Direction A: From the records, output the lines verbatim, starting at the line that contains "Click the 01-07-2021 x-axis date label" and ending at the line that contains "Looking at the screenshot, I should [34, 46].". Include both of those lines and nothing else.

The facts of the case, as submitted by the applicant, may be
summarised as follows.
I.
The applicant was charged before the Helsinki City Court
(raastuvanoikeus, rådstuvurätten) with various narcotics offences, all
committed between May and August 1992. There was no evidence directly
linking him to any of the suspected offences.
(1) The applicant, H, R, S and T were charged with aggravated
smuggling of narcotic substances as well as with an aggravated
narcotics offence committed on 12 May 1992. The applicant was suspected
of having been in a boat together with R and T, receiving a package
containing 8 kilograms of amphetamine which S had tied to a life buoy
which he had thrown off a ferry boat approaching the Helsinki harbour.
The package had not been found but a life buoy from the ferry in
question had been seized by the police in the boat in which the
applicant was suspected to have been. Together with H and S the
applicant was also suspected of having, later on 12 May 1992, packaged
the amphetamine into bags for further distribution. Part of the
amphetamine was apparently seized at a later stage.

Task input:
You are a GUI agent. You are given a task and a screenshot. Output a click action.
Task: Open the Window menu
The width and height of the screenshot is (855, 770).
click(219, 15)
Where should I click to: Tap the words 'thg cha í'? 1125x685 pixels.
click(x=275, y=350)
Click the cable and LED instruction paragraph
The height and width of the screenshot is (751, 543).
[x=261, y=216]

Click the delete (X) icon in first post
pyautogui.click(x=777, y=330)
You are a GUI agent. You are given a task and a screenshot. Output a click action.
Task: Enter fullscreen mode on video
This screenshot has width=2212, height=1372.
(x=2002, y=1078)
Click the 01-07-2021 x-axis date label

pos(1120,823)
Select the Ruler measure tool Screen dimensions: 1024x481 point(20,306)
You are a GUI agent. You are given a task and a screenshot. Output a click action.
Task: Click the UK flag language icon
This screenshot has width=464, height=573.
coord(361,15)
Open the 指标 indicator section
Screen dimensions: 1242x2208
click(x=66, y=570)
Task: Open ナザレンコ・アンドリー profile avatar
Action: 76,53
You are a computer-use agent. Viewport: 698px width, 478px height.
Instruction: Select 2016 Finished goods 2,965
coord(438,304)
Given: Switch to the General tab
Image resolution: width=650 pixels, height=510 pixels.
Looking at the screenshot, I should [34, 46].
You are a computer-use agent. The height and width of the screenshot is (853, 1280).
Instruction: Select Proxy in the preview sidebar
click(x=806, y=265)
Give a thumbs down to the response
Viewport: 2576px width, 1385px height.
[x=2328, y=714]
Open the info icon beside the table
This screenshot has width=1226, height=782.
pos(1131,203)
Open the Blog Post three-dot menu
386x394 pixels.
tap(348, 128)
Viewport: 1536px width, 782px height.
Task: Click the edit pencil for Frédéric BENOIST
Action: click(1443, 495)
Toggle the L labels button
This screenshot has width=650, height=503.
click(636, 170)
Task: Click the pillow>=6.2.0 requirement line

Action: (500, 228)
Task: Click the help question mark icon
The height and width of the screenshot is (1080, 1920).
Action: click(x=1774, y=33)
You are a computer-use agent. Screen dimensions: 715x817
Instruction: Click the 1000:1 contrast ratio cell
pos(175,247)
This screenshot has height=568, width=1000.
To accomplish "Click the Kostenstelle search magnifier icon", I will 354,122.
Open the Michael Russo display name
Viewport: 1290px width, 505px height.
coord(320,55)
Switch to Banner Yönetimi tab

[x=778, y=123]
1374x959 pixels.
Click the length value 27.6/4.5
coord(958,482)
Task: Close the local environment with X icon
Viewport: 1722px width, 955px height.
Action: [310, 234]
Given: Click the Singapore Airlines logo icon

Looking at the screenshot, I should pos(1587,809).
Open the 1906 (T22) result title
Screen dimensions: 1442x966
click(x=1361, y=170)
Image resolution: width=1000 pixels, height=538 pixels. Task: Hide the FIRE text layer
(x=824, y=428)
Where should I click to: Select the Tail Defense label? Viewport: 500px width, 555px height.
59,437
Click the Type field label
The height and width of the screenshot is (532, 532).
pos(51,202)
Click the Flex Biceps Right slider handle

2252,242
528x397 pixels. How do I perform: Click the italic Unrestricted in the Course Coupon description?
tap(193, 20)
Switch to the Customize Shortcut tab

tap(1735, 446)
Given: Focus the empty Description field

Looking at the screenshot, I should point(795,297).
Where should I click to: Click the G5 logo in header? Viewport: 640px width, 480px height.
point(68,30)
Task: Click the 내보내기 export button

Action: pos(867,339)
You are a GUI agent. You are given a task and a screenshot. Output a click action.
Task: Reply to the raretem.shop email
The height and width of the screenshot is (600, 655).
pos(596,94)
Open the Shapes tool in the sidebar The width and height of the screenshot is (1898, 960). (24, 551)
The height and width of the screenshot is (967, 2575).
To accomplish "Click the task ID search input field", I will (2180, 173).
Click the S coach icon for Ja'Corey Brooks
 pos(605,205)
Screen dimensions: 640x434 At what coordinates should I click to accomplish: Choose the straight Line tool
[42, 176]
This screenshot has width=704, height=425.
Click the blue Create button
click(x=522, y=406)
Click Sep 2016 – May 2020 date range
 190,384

Direction B: Pick up the case summary about the narcotics charges after its final sentence and keep writing.

Expected output A:
Click the 01-07-2021 x-axis date label

pos(1120,823)
Select the Ruler measure tool Screen dimensions: 1024x481 point(20,306)
You are a GUI agent. You are given a task and a screenshot. Output a click action.
Task: Click the UK flag language icon
This screenshot has width=464, height=573.
coord(361,15)
Open the 指标 indicator section
Screen dimensions: 1242x2208
click(x=66, y=570)
Task: Open ナザレンコ・アンドリー profile avatar
Action: 76,53
You are a computer-use agent. Viewport: 698px width, 478px height.
Instruction: Select 2016 Finished goods 2,965
coord(438,304)
Given: Switch to the General tab
Image resolution: width=650 pixels, height=510 pixels.
Looking at the screenshot, I should [34, 46].

Expected output B:
S initially confessed to the charges relating to the events on
12 May 1992. He stated, inter alia, that the applicant had accompanied
him and T to the Netherlands knowing that they would collect the drugs
from there. Before the City Court on 2 June 1993 S retracted his
confession. H initially denied the charges, later confessed but
retracted his confession after S had retracted his own confession. T
denied the charges but did not explain why he had travelled to the
Netherlands.
The applicant denied the charges. Having been confronted with
evidence showing that he had accompanied S and T to the Netherlands,
the applicant confirmed having accompanied T there. He did not,
however, state any reasons for their trip. Heard as a witness the
applicant's girlfriend stated that the applicant had been sleeping in
her bed at the time of the ferry's arrival on 12 May 1992.
By judgment of 9 June 1993 the City Court convicted all accused.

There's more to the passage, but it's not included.